* _Problem requirements_
Which lines of the data below include the string "header"? Return each of them.

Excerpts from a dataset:

*** Begin section ***

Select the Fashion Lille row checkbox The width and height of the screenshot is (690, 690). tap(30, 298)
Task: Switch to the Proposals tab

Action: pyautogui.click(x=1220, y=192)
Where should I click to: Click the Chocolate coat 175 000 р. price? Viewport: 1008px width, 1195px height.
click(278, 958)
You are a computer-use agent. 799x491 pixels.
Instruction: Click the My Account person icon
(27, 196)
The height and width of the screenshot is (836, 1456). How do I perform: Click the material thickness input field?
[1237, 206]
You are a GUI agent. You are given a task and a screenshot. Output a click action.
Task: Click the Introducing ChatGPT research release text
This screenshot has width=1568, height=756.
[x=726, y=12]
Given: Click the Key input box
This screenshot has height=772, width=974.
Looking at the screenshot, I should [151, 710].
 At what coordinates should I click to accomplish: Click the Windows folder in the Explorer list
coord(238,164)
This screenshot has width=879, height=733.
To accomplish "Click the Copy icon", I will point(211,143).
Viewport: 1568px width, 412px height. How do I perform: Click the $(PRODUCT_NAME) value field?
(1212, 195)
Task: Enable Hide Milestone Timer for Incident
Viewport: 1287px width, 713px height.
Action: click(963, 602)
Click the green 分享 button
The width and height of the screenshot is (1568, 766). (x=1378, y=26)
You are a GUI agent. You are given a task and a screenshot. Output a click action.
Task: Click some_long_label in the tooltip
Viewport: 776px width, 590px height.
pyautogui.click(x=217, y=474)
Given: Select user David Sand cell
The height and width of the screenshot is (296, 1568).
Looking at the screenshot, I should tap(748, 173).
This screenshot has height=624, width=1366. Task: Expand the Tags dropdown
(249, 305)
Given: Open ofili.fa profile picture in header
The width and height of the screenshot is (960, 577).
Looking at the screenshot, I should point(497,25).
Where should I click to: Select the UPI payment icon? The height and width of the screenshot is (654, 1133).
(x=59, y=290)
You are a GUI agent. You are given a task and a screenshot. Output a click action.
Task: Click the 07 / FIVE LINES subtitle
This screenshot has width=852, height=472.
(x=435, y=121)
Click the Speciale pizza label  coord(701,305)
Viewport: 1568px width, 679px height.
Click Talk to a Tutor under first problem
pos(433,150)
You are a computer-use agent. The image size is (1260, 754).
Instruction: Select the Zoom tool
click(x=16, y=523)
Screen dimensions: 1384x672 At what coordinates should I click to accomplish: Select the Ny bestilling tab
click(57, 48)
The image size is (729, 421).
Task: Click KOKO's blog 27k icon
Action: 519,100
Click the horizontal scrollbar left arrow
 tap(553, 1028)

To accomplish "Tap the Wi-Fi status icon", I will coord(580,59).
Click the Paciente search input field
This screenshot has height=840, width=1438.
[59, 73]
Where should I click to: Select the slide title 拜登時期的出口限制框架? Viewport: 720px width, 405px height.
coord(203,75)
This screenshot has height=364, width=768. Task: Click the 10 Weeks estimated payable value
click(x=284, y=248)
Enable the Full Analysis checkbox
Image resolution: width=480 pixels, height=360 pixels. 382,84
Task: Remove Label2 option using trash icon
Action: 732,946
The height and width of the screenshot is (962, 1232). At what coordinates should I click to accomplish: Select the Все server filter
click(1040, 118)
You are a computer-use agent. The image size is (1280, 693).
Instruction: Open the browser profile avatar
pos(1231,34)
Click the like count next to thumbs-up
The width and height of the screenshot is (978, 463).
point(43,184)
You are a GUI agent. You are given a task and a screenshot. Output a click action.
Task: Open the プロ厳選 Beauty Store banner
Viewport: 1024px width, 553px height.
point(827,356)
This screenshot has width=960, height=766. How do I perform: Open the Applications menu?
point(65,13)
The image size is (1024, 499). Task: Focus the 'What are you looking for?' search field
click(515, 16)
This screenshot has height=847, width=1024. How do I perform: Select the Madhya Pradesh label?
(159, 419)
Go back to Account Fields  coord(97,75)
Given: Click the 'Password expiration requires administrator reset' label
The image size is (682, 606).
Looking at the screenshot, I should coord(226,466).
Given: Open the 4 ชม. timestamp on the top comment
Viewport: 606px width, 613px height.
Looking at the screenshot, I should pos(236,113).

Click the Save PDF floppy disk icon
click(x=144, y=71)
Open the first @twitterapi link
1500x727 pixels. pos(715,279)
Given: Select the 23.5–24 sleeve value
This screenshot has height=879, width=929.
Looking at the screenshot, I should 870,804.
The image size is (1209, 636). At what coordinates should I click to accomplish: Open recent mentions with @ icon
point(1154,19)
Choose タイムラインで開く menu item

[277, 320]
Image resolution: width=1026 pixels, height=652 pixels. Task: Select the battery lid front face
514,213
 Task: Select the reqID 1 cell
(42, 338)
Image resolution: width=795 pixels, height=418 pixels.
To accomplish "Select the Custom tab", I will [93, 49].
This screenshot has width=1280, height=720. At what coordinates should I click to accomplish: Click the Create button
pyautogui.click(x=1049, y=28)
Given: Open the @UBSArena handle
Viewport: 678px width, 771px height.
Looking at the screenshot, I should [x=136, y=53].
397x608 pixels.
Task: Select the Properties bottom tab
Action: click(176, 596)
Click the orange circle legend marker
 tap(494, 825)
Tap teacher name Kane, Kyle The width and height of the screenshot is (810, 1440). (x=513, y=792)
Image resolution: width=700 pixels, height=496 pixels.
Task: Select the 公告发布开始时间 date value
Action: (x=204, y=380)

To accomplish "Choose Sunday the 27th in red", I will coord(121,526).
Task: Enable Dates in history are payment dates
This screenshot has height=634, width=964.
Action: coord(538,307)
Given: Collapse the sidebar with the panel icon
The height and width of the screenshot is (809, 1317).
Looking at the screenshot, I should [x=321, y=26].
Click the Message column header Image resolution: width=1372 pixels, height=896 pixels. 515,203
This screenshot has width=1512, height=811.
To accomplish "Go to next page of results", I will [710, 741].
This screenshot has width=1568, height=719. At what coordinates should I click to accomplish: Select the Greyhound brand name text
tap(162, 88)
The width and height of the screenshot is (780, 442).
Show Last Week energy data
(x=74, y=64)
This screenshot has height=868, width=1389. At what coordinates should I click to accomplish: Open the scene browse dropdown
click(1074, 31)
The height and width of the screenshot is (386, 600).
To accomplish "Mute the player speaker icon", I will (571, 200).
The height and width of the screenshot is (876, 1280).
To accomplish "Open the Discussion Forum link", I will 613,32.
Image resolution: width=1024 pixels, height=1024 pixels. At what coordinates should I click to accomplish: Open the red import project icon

*** End section ***

* _Reply to the task_
Given: Open ofili.fa profile picture in header
Click the Message column header Image resolution: width=1372 pixels, height=896 pixels. 515,203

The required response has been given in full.